> 提示テキスト:
1989年創刊。不定期刊から隔月刊を経て、1996年以降は月刊発行となり、その時から「マガジン」が取れて「NV」になった。2008年始め頃まで発行されていたが、2015年現在は休刊中。
パッケージソフト
箱に入って売られている、一般的な市販ソフトの総称。

現在では「オンライン配信ソフト」の対義語として使われるが、過去には「雑誌にプログラムリストが載っているソフト」の対義語として使われることが多かった。
プロテクト
コピープロテクト、複製防止技術のこと。

フロッピーディスクは部分的に特殊なデータを書き込み、それをソフト側から検出することでコピーを防ぐことができた(コピーを取るための専用ツールなどがあった)。フロッピーディスクで供給される市販ソフトには、プロテクトがかかっているのが普通のことであった。

ハードディスクにインストールして使うソフトの場合、検出は原理的に不可能である。CD-ROMにプロテクトをかける試みも行われたが、最近はネットワーク経由の認証(アクティベーション)が普及しつつある。
市販ソフト
広い意味では有料のソフト全般のことだが、MSXでは主にプロの作ったゲームソフトのことを指すことが多い。対義語は同人ソフト。
一人サークル
文字通り、一人で活動しているサークルのこと。いささか自己矛盾のある名前だが、即売会などの登録はサークルが単位となるため、便宜的でもサークル名が必要となった。

当然ながら、ゲームソフト製作の要素の全て、プログラム・グラフィック・音楽・シナリオなどを一人でこなす必要がある。Windowsではとても考えられないが、MSXは開発規模が小さいのでこうしたサークルがいくつも存在した。

代表的なところでBLUE EYESTeamぷらんくとんM改PASTEL HOPETPM.CO SOFT WORKSTomorrows Soft.はなえちゃんソフトなどがある。一人サークルのソフトはたとえ粗削りでも作者の個性が存分に発揮されるため、独特な作風が際立ったものが多い。ある意味で、MSXらしいソフトを送り出したサークルと言えるかもしれない。
MSX-MUSIC
MSXにおけるFM音源の規格。単にFM音源と言った場合、MSXではこれを指すことがほとんどである。

元はカートリッジタイプの「FM-PAC」として1987年に発売され、安価(7,800円)であったために普及した。MSX2+以降は規格化され、本体にも内蔵されるようになった。市販・同人共に対応ソフトは非常に多く、MSX-MUSICの存在を前提としたソフトも多い。

使われている音源チップからOPLLとも言う。MSX以外を含めても同時期のFM音源としては最も貧弱で、かつ安価であった。
PSG
プログラマブル・サウンド・ジェネレータの略。いわゆるピコピコ音が出せる音源で、MSXには全機種に搭載されている。

音そのものが単純な上に3音しか鳴らないので、FM-PACが出るまでMSXの音周りは非常にヘボかった。
MSX-Audio
MSX-MUSIC以前に存在したFM音源の規格。

非常に豪華な構成で、音そのものが良質。かつADPCMによるサンプリング音を鳴らすこともできた。

クリック対象データ:

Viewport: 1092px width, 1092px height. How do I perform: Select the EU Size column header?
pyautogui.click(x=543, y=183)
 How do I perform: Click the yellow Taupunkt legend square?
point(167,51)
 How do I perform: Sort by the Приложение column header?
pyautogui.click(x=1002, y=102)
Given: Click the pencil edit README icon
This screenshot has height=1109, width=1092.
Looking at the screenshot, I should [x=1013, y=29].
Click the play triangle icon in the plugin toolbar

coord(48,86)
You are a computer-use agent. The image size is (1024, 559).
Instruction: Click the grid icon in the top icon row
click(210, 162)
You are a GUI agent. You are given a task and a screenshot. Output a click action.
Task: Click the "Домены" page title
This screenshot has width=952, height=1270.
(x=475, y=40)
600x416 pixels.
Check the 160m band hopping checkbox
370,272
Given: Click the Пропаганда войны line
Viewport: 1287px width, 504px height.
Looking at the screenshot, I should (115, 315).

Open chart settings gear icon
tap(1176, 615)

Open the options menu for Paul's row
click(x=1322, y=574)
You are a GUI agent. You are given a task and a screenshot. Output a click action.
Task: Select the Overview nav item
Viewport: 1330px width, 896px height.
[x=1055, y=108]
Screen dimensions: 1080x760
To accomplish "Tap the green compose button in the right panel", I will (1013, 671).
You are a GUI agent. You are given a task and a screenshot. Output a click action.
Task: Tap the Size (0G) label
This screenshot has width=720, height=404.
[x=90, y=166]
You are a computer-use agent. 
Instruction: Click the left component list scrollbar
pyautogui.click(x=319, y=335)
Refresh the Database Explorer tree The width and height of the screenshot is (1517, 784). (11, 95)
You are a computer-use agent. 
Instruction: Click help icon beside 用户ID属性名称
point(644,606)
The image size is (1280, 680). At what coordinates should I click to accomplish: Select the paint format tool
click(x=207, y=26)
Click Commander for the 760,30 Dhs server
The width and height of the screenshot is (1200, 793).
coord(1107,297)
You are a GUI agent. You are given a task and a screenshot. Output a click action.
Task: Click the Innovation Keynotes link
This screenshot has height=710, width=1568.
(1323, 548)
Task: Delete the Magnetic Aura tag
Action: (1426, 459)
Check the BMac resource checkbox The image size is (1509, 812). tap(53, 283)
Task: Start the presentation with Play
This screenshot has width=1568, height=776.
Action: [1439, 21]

> 問題:
• 1. MSX用語の解説によると、FM-PACは何年に、いくらで発売されましたか。
• 2. 次の(a)〜(c)がMSX用語の解説の内容と合っているかどうかを、はい・いいえで答えてください。それぞれ、判断の決め手となる箇所を解説からそのまま引用してください。
(a) PSGはMSXの全機種に搭載されている。
(b) MSX-AudioはMSX-MUSICより後に登場した規格である。
(c) MSXでは、市販ソフトの対義語は同人ソフトとされている。
• 3. MSX用語の解説を、最後の文の後から書き継いでください。
これらの記録は、別の出典から取られたものです。

> 各問の解答:
• 1. 1987年に、7,800円で発売されました。

• 2.
(a) はい。「MSXには全機種に搭載されている」
(b) いいえ。「MSX-MUSIC以前に存在したFM音源の規格。」
(c) はい。「対義語は同人ソフト。」

• 3.
国内では「MSXオーディオユニット」の名前で発売されたが、これ自体がMSX-Audioと呼ばれる事が多い。非常に高価(34,800円)で、全く普及しなかった。当時の実装技術の関係でカートリッジが異様に大きく、一部の機種には接続すらできないという問題もあった。

海外、特にオランダでは「MUSIC MODULE」という名前で比較的安価で売られた(元は高価だったが、作りすぎて叩き売りされたらしい)ために普及したため、そちらが主流となった。FM-PACは日本からの輸入のみで、日本のゲームを遊ぶためにしか普及しなかったようだ。
PAL
特にヨーロッパにおける標準的なテレビの表示方式。

一秒間に50回表示される。日本とアメリカ、韓国はNTSCと言い、一秒間に60回表示される。
PALを前提に作ったソフトは日本の本体やテレビでは正しく映せない場合がある。逆も同様。NTSC→PALよりPAL→NTSCのほうがハードルが高い。
自然画
MSX2+以降に追加されたスクリーン10〜12向けに作られた画像のこと。MSXとしては公式な名称。

スクリーン10〜12を自然画モードとも言う。2万色弱と今では少ない色数ではあるが、1980年代のパソコンが出せる色は一般に8〜16色程度であったため、わざわざこんな名前をつけても恥ずかしくはなかった。

ソニーから出たビデオデジタイザ「HBI-V1」(ビデオ入力専用のキャプチャボードに相当する)を接続することで、MSXの画面に変換できた。HBI-V1は当時としてはかなり性能が良く、奇麗な取り込みができた。ただデータ形式が特殊で加工するのは難しく、自然画モードがゲーム製作に使われることはほとんどなかった。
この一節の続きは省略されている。